Keep the pictures out. Write out every line of the listing exactly.
######
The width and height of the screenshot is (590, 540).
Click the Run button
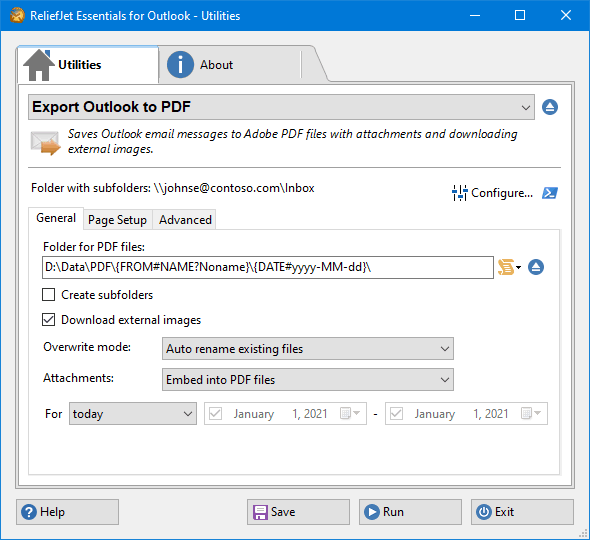click(x=410, y=512)
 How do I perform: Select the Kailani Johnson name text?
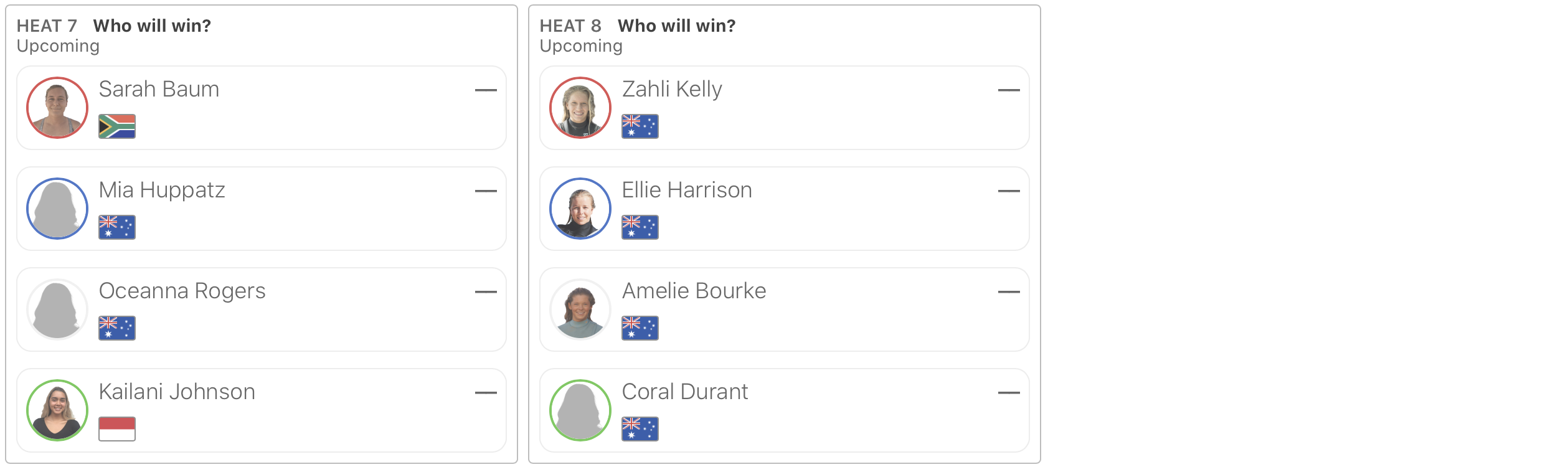pyautogui.click(x=177, y=392)
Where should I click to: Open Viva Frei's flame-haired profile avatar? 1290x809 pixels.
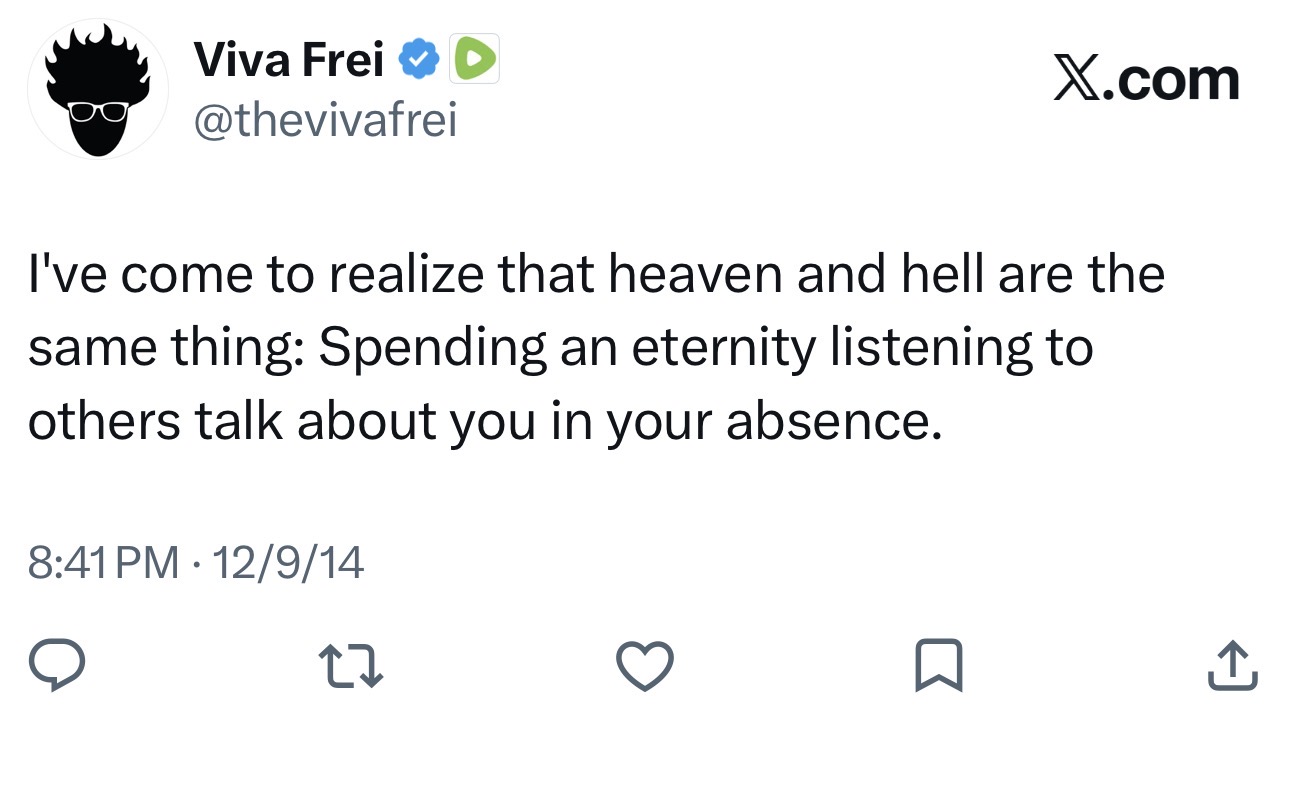point(98,88)
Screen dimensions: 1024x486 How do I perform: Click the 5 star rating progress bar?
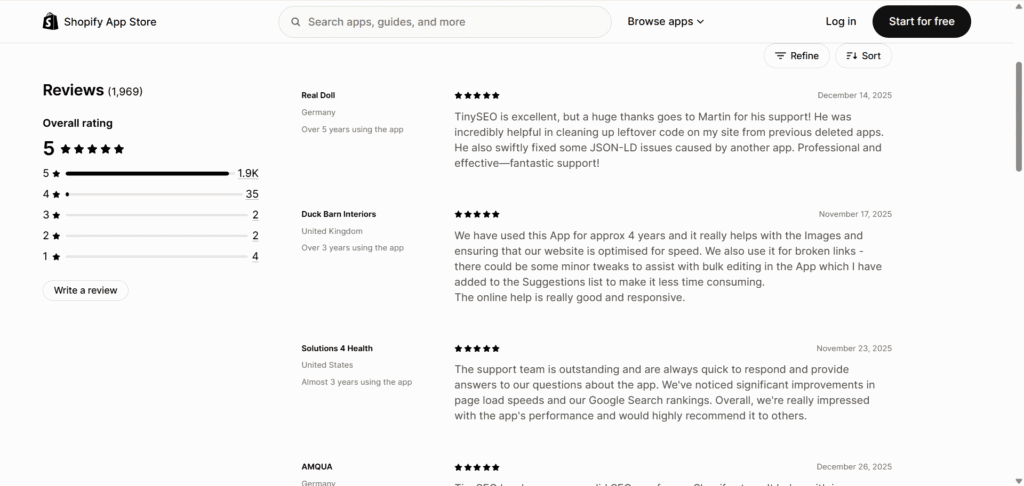(x=148, y=173)
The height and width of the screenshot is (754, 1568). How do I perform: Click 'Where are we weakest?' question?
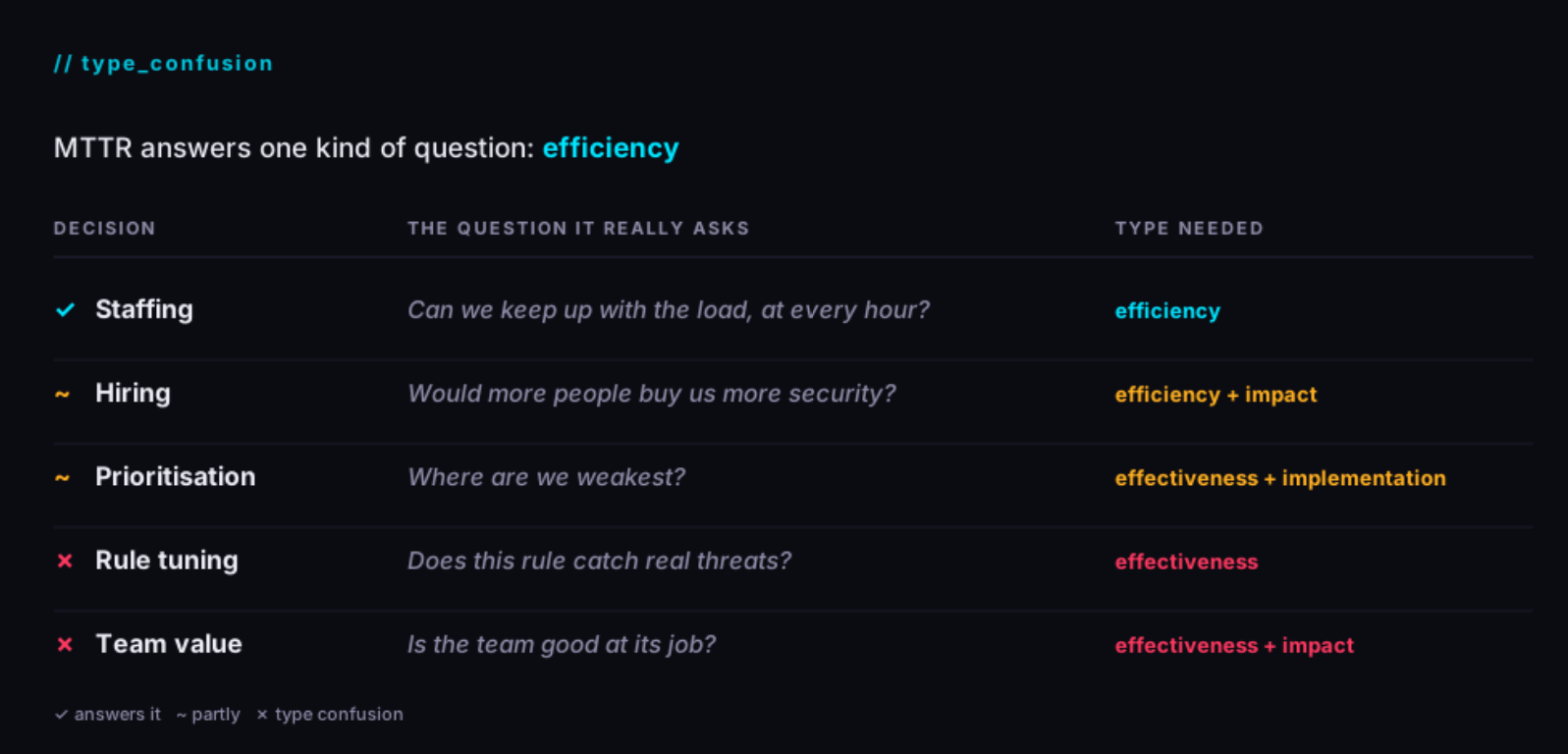(x=546, y=477)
######
[Solution for this task]
The width and height of the screenshot is (590, 540).
Click the Run button
click(x=410, y=512)
 How do I perform: Select the Kailani Johnson name text?
pyautogui.click(x=177, y=392)
Where should I click to: Open Viva Frei's flame-haired profile avatar? 1290x809 pixels.
point(98,88)
Screen dimensions: 1024x486 How do I perform: Click the 5 star rating progress bar?
(x=148, y=173)
The height and width of the screenshot is (754, 1568). How do I perform: Click 'Where are we weakest?' question?
(x=546, y=477)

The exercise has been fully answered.